Brazilian President Jair Bolsonaro recently pledged to end illegal deforestation this month while at the United Nations climate summit, The Associated Press reported. The National Institute for Space Research's Prodes monitoring system released a report with the numbers before the summit started on Oct. 27.

The report references the months of Aug. 2020 to July 2021. This is the most forest lost in a year since 2006.

It's been more than a decade since recording over 10,000 square kilometers (3,861.022 square miles) of deforestation in the Amazon in a year. The average had been 6,500 square kilometers (2509.66403 square miles) in the years 2009 to 2018. That changed once Bolsonaro took office in January of 2019. After, the yearly average increased to 11,405 square kilometers (4403.4951 square miles). The Amazon forest has lost a total area bigger than the state of Maryland in the past three years.

"It is a shame. It is a crime," Márcio Astrini, executive secretary of the Climate Observatory, a network of environmental nonprofit groups, told The Associated Press. "We are seeing the Amazon rainforest being destroyed by a government which made environmental destruction its public policy."
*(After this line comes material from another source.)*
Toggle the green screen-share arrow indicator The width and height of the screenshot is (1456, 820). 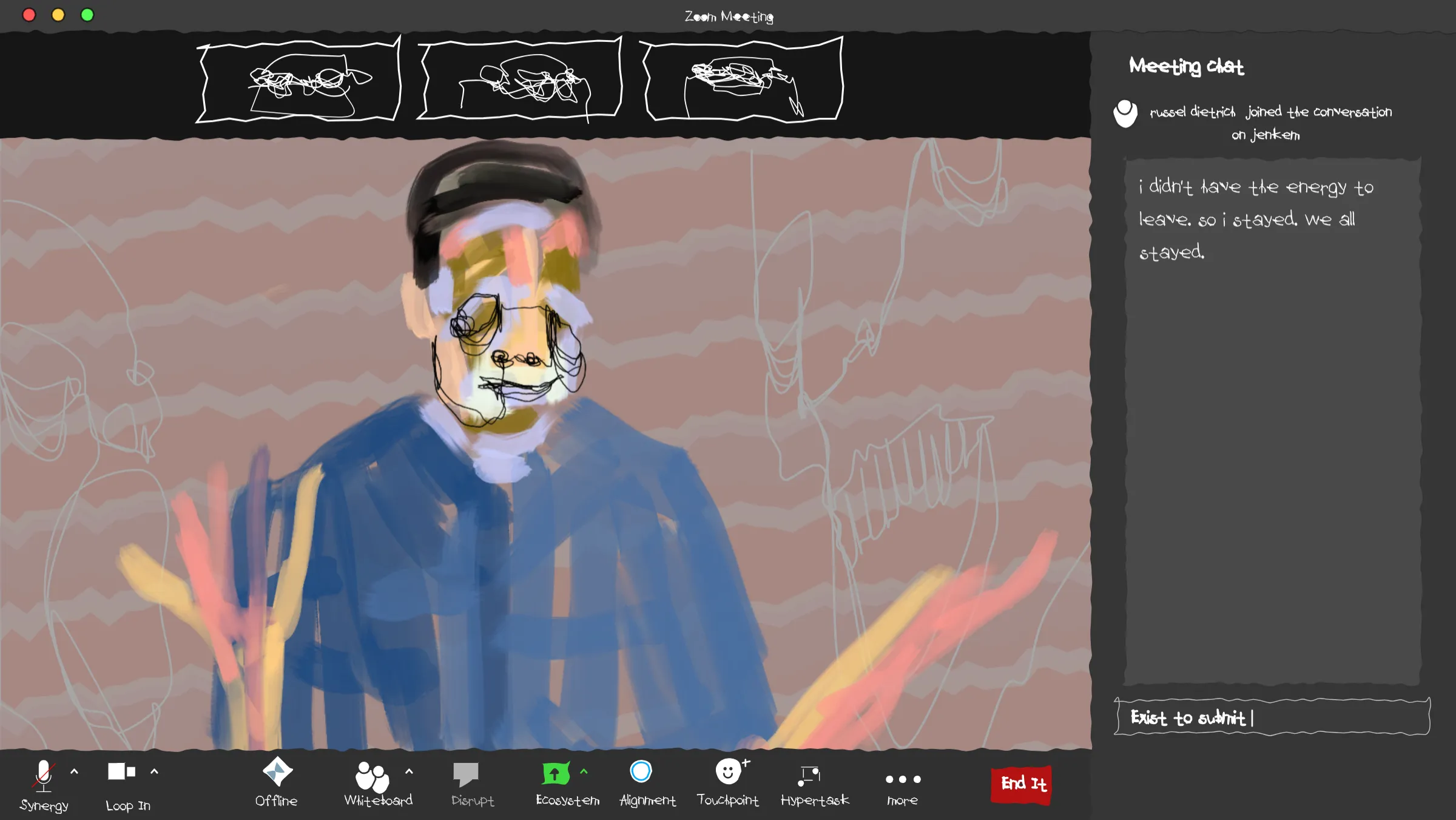click(x=555, y=772)
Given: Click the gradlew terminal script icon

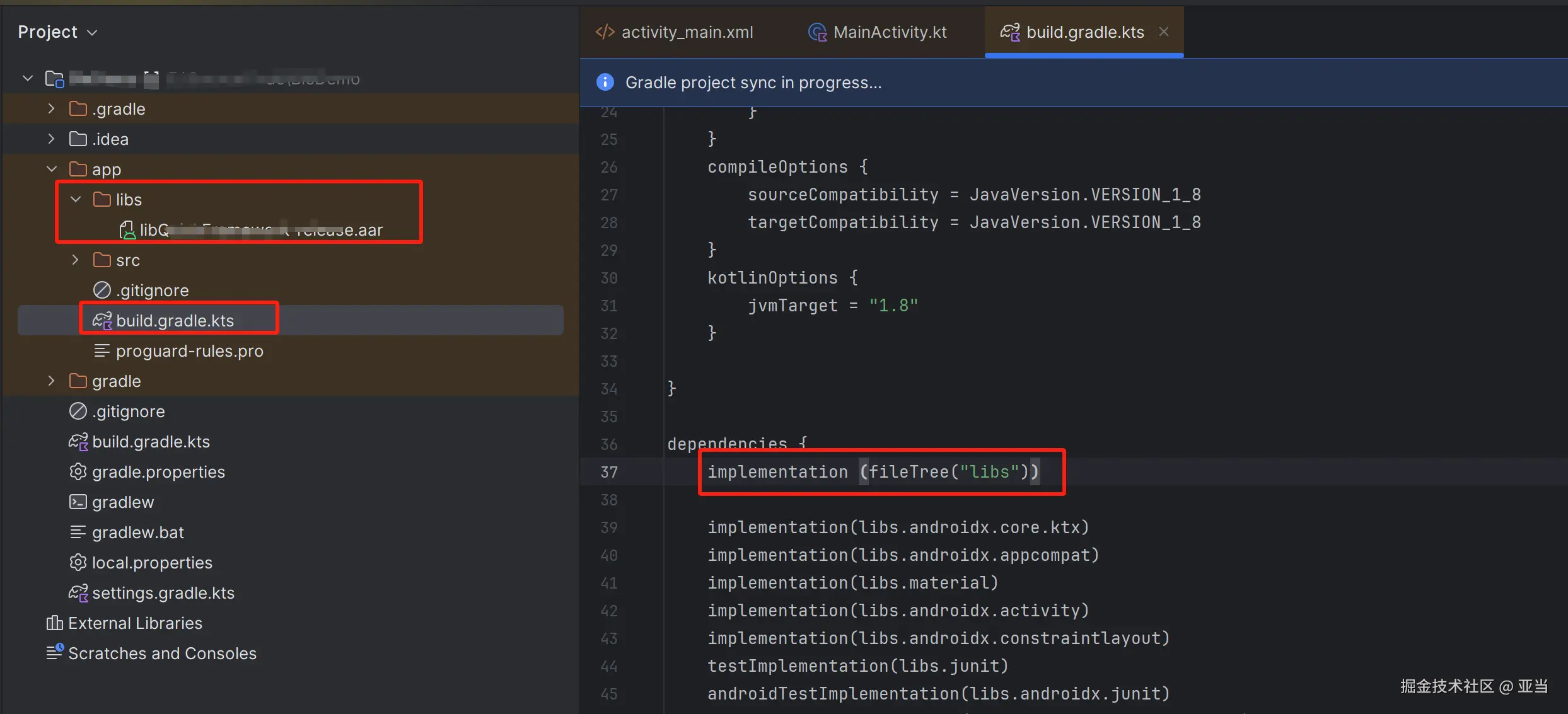Looking at the screenshot, I should tap(78, 502).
The data shows that out of the nine states in the Amazon region, 40 percent of the deforestation was recorded in the state of Para from Aug. 2020 to July 2021. Mato Grosso and Amazonas states, which had respectively had 27 percent and 55 percent more deforestation in the past three years, reported 34 percent of devastation combined, the AP said.

For more reporting from the Associated Press, see below.

Amazon, Deforestation, Increased, Jair Bolsonaro
In this 2019 file photo, highway BR-163 stretches between the Tapajos National Forest, left, and a soy field in Belterra, Para state, Brazil. The number of deforestation alerts in the Brazilian Amazon rose for the second straight month in October 2021, compared to 2020, ending a streak of encouraging data at a moment when the government has promised to curb illegal logging. Leo Correa/AP Photo, File

Bolsonaro took office with promises to develop the Amazon, and dismissing global outcry about its destruction. His administration has defanged environmental authorities and backed legislative measures to loosen land protections, emboldening land grabbers. This week at a conference in the United Arab Emirates to attract investment, he told the crowd that attacks on Brazil for deforestation are unfair and that most of the Amazon remains pristine.

Early data for the 2021-2022 reference period signals further deterioration. The space agency's monthly monitoring system, Deter, detected higher deforestation year-on-year during both September and October. Deter is less reliable than Prodes, but widely seen as a leading indicator.

"This is the real Brazil that the Bolsonaro government tries to hide with fantastical speeches and actions of greenwashing abroad," Mauricio Voivodic, international environmental group WWF's executive director for Brazil, said in a statement after release of the Prodes data. "The reality shows that the Bolsonaro government accelerated the path of Amazon destruction."